It’s during one of his nocturnal walks that Raphael is spotted by the Black Bitch, who has made her way to Tehran after escaping from her family of “palm readers and sorcerers and harem maids” from Bushehr, a port city on the Persian Gulf. The two, though Jewish, commit to a temporary marriage, in accordance with Shiite Islamic law, which allows a man to have an unlimited number of temporary wives (temporary being as brief or as sustained as the man wishes).


Shunned by Raphael’s family, the Black Bitch is nonetheless tolerated until Raphael’s early death, when Aaron, the younger son of Izikiel, pays her off and evicts her from the Soleyman household. Leaving behind a trail of curses, she reappears two years later dragging a boy by the hand, and declares, “Oh ye of little faith, this is the true and legitimate son of Raphael Soleyman.”


And so begins the feud, which culminates where the novel begins: with the disappearance, in June 2013, of Raphael’s Son from his Aston Martin, parked in front of his $52 million house in Holmby Hills in Los Angeles. In the car is a pool of blood but no body.


¤


The premise brings to mind the very funny 1949 film Kind Hearts and Coronets, in which Louis Mazzini, 10th Duke of Chalfont — whose mother was disowned by her aristocratic British family after she eloped with an Italian opera singer — systematically eliminates relatives (all brilliantly played by Alec Guinness) who stand between him and his dukedom. Kind Hearts and Coronets was loosely based on Roy Horniman’s 1907 novel, Israel Rank: The Autobiography of a Criminal, whose shunned protagonist is not Italian but the son of a Jewish merchant and a Christian mother from a noble family — the Gascoynes. After years of suffering insults for being a Jew — even though he was baptized a Christian — Israel murders his way, in a far less comedic fashion than in the film, to the title of earldom in order to gain society’s respect.
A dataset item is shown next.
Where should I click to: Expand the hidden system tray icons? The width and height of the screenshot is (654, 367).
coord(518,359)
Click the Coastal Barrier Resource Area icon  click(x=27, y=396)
In the novel, the slighted man — Israel Rank, the one desperate to obtain societal approval — is slighted because of his Jewish name. In Nahai’s novel, the twist is that Raphael’s Wife and, later, Raphael’s Son covet the Soleyman name because the Soleymans, having left behind the decrepit Jewish ghetto, have, through their wealth and subsequent education, entered the upper echelons of Iranian society, Jewish name and all.
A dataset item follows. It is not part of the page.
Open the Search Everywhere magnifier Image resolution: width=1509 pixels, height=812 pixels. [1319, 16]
Like many Jews, the Soleymans prospered during the Pahlavi reign — the rule of Reza Shah from 1925 until 1941, and his son, Mohammad Reza Shah Pahlavi, from 1941 until 1979. Freed from many — though not all — of the civic and legal restrictions imposed on them during the Qajar dynasty, the Jews of Iran, present in the country for over 2,700 years, were once again allowed to flourish.


The name “Soleyman” references King Solomon, believed to have built the First Temple in Jerusalem and associated with the golden age of a united kingdom of Israel, before it would split into two under the rule of his sons. The Black Bitch’s declaration, upon her return — “Oh ye of little faith, this is the true and legitimate son of Raphael Soleyman” — is a reference to Matthew 6:30, from the Gospel of Matthew in the New Testament and part of the Sermon on the Mount, in which Jesus, in a discussion about people’s worry over material wealth says, “Wherefore, if God so clothe the grass of the field, which to day is, and to morrow is cast into the oven, Shall he not much more clothe you, O ye of little faith?” This verse follows a direct reference to King Solomon, in verse 6:29 of the Gospel of Matthew: “And yet I say unto you, That even Solomon in all his glory was not arrayed like one of these”(“these” being the flowers in the field).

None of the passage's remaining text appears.